■ **DIRECTIONS FOR THIS TASK**
Extract every item below verbatim, leaving out the pictures.

■ **SUPPLIED RECORDS**
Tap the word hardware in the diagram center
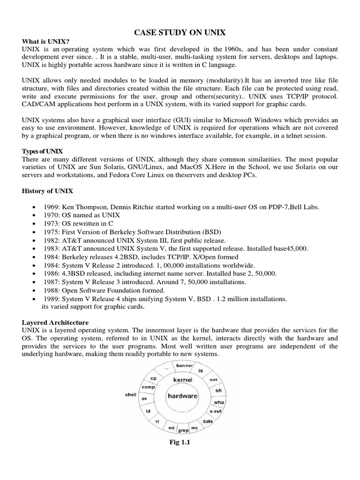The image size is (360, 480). pos(183,396)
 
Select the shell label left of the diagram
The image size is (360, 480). pos(130,395)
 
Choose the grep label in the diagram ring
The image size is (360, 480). pos(183,429)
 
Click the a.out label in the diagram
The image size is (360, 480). pos(216,411)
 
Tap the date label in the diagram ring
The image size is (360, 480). pos(208,421)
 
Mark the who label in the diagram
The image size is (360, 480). pos(219,402)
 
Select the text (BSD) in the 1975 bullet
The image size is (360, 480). pos(213,232)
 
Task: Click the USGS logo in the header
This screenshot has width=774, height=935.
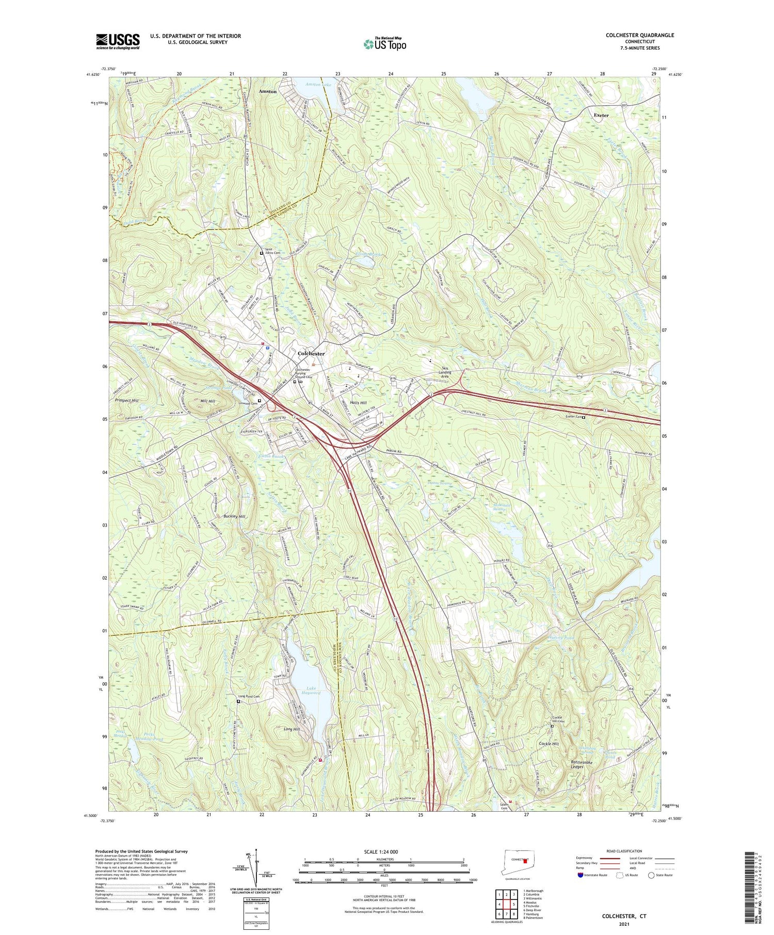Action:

■ **RESPONSE BELOW**
Tap the word hardware in the diagram center
The image size is (360, 480). pos(183,396)
 
Select the shell label left of the diagram
The image size is (360, 480). pos(130,395)
 
Choose the grep label in the diagram ring
The image size is (360, 480). pos(183,429)
 
Click the a.out label in the diagram
The image size is (360, 480). pos(216,411)
 
Tap the date label in the diagram ring
The image size is (360, 480). pos(208,421)
 
Mark the who label in the diagram
The image size is (360, 480). pos(219,402)
 
Select the text (BSD) in the 1975 bullet
The image size is (360, 480). pos(213,232)
 
Task: Click the USGS logo in the header
This screenshot has width=774, height=935.
Action:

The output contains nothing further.